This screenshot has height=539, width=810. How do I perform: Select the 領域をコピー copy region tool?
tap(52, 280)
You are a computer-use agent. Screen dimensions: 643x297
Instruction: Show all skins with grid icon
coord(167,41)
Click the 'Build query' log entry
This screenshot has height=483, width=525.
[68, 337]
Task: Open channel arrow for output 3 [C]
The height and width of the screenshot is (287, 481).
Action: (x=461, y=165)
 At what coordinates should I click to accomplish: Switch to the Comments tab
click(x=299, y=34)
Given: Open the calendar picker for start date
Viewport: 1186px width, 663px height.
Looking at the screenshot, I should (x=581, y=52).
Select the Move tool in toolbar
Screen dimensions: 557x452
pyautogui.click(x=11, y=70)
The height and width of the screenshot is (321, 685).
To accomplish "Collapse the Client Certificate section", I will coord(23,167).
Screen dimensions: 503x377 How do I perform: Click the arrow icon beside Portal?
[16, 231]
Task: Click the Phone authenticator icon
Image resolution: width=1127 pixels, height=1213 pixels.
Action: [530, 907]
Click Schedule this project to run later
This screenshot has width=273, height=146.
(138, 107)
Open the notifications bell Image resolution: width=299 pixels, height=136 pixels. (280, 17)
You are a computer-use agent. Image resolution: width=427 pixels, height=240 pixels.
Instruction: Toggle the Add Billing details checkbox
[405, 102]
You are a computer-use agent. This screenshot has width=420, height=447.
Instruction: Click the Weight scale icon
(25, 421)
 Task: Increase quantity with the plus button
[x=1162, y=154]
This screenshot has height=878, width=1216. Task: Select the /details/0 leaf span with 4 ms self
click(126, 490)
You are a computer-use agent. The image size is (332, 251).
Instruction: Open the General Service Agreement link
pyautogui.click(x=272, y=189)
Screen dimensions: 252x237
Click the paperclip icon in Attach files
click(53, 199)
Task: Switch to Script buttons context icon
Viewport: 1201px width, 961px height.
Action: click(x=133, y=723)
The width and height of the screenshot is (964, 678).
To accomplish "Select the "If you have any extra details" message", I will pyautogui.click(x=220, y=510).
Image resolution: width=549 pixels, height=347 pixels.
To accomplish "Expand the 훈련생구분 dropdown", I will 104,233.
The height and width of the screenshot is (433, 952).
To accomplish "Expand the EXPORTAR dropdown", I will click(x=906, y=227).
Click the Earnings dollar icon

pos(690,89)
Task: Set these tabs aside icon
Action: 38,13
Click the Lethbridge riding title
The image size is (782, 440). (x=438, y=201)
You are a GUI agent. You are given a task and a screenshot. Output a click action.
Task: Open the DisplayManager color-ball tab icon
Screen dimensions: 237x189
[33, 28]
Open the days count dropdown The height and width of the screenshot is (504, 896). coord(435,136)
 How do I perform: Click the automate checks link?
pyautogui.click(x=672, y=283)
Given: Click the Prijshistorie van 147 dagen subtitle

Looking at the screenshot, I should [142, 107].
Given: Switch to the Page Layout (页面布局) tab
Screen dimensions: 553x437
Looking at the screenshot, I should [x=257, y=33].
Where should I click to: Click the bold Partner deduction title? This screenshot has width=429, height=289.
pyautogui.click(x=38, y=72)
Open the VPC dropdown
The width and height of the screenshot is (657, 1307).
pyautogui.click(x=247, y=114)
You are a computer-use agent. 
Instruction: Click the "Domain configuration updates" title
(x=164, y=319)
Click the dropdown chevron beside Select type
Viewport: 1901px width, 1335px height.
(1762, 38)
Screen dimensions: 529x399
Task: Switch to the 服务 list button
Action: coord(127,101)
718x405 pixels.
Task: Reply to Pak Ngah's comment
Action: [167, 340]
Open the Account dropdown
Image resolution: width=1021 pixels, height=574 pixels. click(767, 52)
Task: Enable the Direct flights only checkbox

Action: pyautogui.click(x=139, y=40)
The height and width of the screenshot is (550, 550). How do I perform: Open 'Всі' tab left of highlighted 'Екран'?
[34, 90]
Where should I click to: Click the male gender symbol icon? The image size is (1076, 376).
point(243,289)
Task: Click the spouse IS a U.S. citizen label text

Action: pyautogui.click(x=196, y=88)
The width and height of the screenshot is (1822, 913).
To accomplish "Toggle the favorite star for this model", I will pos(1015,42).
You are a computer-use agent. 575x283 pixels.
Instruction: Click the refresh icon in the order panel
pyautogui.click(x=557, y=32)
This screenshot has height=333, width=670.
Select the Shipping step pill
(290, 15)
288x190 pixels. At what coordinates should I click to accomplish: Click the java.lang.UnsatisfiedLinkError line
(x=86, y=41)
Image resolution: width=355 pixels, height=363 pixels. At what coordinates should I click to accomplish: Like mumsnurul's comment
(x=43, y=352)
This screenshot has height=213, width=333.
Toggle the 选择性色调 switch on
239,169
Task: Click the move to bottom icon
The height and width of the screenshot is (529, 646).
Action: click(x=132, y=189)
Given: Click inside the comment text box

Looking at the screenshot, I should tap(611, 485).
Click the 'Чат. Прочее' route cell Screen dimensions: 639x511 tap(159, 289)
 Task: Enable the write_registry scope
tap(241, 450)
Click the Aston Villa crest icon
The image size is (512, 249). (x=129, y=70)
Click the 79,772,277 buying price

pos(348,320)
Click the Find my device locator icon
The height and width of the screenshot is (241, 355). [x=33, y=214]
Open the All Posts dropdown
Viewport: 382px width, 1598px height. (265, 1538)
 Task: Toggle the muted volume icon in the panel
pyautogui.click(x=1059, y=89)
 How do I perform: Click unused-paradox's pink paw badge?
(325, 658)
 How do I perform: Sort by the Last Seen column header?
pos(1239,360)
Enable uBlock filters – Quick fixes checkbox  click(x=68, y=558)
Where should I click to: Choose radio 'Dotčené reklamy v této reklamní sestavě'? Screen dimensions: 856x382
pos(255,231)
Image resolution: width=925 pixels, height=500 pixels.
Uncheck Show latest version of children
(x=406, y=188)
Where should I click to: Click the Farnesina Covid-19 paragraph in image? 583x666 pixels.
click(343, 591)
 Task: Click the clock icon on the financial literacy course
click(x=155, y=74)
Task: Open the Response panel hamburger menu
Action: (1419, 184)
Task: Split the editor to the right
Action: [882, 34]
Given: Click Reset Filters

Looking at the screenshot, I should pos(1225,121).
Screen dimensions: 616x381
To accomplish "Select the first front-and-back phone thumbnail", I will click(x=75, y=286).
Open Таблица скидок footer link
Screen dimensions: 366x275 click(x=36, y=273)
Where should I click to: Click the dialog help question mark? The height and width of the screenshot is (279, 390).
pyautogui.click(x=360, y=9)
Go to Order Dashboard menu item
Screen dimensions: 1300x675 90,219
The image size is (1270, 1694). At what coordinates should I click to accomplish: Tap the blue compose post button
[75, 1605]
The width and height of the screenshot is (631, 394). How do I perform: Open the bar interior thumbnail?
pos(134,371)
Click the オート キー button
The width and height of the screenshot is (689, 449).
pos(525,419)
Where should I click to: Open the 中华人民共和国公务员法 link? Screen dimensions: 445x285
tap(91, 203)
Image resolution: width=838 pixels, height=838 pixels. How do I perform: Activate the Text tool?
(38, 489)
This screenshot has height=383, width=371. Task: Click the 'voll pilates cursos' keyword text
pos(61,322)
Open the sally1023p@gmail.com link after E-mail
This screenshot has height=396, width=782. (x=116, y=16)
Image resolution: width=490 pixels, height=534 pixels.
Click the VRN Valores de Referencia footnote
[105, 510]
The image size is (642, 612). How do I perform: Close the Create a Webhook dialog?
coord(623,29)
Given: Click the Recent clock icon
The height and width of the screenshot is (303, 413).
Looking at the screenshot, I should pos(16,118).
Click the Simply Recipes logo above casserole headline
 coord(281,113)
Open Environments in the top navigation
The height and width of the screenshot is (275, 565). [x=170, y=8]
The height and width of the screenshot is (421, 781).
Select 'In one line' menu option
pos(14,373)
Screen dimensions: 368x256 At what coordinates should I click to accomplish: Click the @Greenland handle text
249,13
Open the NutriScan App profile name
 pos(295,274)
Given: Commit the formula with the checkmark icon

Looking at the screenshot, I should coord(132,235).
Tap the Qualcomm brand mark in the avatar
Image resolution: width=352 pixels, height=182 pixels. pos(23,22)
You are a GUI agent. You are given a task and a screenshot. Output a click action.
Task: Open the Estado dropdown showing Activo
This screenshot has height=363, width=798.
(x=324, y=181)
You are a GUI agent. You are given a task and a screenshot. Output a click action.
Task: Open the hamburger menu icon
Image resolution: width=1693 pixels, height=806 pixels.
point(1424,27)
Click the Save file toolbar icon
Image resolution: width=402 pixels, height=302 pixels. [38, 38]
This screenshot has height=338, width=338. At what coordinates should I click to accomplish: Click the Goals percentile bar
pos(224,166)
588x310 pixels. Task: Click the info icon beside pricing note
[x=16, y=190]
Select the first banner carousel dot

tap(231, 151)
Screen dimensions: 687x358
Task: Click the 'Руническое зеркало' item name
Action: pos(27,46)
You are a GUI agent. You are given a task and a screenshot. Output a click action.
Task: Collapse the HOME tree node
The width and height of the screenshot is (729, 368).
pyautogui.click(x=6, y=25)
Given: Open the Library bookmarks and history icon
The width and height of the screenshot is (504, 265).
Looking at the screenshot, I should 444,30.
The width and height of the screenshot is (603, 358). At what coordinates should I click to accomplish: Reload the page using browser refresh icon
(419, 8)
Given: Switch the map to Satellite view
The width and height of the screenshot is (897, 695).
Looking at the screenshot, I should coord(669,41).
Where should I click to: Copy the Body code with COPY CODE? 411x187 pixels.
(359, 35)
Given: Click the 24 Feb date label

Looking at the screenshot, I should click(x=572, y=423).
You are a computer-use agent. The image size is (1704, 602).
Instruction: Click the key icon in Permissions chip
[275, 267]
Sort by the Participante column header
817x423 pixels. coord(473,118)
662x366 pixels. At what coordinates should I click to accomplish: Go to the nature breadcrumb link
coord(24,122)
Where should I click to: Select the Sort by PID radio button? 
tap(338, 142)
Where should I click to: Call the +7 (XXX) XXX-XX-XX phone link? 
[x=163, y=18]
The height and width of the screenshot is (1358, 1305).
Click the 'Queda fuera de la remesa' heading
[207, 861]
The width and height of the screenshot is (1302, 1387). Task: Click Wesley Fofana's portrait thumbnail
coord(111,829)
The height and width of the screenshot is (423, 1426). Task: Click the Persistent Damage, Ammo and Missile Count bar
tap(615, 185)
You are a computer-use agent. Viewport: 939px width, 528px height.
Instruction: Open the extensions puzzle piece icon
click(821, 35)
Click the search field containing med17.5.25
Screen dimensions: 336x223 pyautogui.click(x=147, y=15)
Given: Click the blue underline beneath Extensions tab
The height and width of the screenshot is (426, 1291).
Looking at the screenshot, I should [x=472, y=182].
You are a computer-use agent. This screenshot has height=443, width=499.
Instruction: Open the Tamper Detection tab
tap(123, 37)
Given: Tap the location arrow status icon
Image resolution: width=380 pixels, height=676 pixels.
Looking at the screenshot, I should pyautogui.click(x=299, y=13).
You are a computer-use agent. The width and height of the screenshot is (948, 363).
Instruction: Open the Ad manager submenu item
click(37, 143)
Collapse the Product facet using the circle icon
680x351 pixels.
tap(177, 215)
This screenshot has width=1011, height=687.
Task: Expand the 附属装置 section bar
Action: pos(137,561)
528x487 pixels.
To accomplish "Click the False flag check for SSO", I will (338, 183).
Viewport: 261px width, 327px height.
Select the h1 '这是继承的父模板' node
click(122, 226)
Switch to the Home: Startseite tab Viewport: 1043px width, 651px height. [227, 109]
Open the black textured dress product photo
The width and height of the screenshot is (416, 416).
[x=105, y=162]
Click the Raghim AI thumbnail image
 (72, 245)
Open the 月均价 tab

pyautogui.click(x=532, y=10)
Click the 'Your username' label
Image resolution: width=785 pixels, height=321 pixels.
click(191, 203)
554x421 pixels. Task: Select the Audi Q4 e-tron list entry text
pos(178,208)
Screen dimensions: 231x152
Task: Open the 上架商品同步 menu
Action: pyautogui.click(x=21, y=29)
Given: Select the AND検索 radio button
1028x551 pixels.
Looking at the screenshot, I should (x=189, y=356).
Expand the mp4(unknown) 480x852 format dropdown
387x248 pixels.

■ **INSTRUCTIONS FOR THE TASK**
Search the records above for "Collapse" and copy every line that has it.

■ **REPLY TO THE EXERCISE**
To accomplish "Collapse the Client Certificate section", I will coord(23,167).
Task: Collapse the HOME tree node
Collapse the Product facet using the circle icon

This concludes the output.